■ YOUR OBJECTIVE
All entries below are to be returned in full, exactly as they stand.

■ RECORDS SHOWN
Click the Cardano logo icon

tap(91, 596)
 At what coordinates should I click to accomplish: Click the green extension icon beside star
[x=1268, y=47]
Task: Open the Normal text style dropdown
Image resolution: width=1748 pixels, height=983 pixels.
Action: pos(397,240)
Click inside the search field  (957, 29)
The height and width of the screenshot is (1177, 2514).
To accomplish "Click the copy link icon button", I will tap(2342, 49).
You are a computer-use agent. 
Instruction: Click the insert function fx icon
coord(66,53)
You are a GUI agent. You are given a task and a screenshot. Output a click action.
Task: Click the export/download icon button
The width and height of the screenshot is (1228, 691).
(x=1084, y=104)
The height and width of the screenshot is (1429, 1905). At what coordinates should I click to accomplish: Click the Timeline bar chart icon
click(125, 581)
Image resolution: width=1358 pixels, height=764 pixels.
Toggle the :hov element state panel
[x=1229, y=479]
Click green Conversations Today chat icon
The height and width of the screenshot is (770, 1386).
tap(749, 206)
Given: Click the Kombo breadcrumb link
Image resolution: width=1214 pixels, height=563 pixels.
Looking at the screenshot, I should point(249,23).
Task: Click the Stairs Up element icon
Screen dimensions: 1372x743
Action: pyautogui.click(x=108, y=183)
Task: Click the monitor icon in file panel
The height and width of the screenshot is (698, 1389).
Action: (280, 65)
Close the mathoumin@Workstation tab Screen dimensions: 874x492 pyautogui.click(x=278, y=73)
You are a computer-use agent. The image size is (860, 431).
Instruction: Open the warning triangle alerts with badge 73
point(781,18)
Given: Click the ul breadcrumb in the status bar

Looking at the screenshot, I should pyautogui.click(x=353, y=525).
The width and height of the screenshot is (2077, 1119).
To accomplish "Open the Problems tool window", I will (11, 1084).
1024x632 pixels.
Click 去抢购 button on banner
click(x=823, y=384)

■ SOLUTION TO THIS TASK
Click the Cardano logo icon

tap(91, 596)
 At what coordinates should I click to accomplish: Click the green extension icon beside star
[x=1268, y=47]
Task: Open the Normal text style dropdown
Image resolution: width=1748 pixels, height=983 pixels.
Action: pos(397,240)
Click inside the search field  (957, 29)
The height and width of the screenshot is (1177, 2514).
To accomplish "Click the copy link icon button", I will tap(2342, 49).
You are a computer-use agent. 
Instruction: Click the insert function fx icon
coord(66,53)
You are a GUI agent. You are given a task and a screenshot. Output a click action.
Task: Click the export/download icon button
The width and height of the screenshot is (1228, 691).
(x=1084, y=104)
The height and width of the screenshot is (1429, 1905). At what coordinates should I click to accomplish: Click the Timeline bar chart icon
click(125, 581)
Image resolution: width=1358 pixels, height=764 pixels.
Toggle the :hov element state panel
[x=1229, y=479]
Click green Conversations Today chat icon
The height and width of the screenshot is (770, 1386).
tap(749, 206)
Given: Click the Kombo breadcrumb link
Image resolution: width=1214 pixels, height=563 pixels.
Looking at the screenshot, I should point(249,23).
Task: Click the Stairs Up element icon
Screen dimensions: 1372x743
Action: pyautogui.click(x=108, y=183)
Task: Click the monitor icon in file panel
The height and width of the screenshot is (698, 1389).
Action: (280, 65)
Close the mathoumin@Workstation tab Screen dimensions: 874x492 pyautogui.click(x=278, y=73)
You are a computer-use agent. The image size is (860, 431).
Instruction: Open the warning triangle alerts with badge 73
point(781,18)
Given: Click the ul breadcrumb in the status bar

Looking at the screenshot, I should pyautogui.click(x=353, y=525).
The width and height of the screenshot is (2077, 1119).
To accomplish "Open the Problems tool window", I will (11, 1084).
1024x632 pixels.
Click 去抢购 button on banner
click(x=823, y=384)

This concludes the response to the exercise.